#### [THE TASK]
Only lines with the string "agent" matter here; gather them from the material below.

#### [PROVIDED DATA]

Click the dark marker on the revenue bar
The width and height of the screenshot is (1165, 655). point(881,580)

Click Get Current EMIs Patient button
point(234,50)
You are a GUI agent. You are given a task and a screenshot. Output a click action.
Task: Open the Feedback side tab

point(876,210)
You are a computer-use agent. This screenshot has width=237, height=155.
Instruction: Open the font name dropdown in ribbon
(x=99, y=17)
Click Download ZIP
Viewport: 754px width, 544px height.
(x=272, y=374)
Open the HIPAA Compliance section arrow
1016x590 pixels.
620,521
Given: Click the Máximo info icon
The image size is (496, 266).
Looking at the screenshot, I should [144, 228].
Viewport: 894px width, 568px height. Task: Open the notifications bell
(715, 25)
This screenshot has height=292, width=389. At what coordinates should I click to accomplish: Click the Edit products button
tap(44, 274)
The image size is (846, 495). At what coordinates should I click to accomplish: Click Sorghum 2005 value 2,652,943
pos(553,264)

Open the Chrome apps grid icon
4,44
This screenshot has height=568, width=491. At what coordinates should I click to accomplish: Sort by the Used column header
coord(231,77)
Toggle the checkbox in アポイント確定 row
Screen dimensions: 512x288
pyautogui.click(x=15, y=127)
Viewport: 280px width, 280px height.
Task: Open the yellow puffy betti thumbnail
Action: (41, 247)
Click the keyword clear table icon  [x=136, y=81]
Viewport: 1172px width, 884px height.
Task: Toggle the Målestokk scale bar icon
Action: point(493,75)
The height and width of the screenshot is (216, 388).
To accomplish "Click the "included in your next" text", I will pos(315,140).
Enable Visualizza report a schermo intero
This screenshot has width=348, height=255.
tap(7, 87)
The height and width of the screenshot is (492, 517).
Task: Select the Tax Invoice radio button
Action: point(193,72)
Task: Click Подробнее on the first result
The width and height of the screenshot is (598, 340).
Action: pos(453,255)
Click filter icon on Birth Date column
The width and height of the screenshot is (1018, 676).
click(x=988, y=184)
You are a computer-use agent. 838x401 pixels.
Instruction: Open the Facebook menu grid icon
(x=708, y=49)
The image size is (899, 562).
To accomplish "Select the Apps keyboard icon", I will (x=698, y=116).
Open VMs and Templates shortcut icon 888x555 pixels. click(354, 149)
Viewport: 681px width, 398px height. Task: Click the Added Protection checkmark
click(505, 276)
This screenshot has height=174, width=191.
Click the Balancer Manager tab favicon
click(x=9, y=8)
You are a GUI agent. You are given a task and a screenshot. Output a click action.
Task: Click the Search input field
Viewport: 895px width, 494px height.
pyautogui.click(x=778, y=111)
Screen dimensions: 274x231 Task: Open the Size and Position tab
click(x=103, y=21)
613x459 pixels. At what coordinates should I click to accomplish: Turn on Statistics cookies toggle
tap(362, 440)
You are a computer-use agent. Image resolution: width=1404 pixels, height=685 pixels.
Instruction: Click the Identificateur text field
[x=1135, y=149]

#### [EXERCISE RESULT]
You are a GUI agent. You are given a task and a screenshot. Output a click action.
You are a computer-use agent. This screenshot has width=237, height=155.
You are a computer-use agent. 838x401 pixels.
You are a GUI agent. You are given a task and a screenshot. Output a click action.
You are a computer-use agent. Image resolution: width=1404 pixels, height=685 pixels.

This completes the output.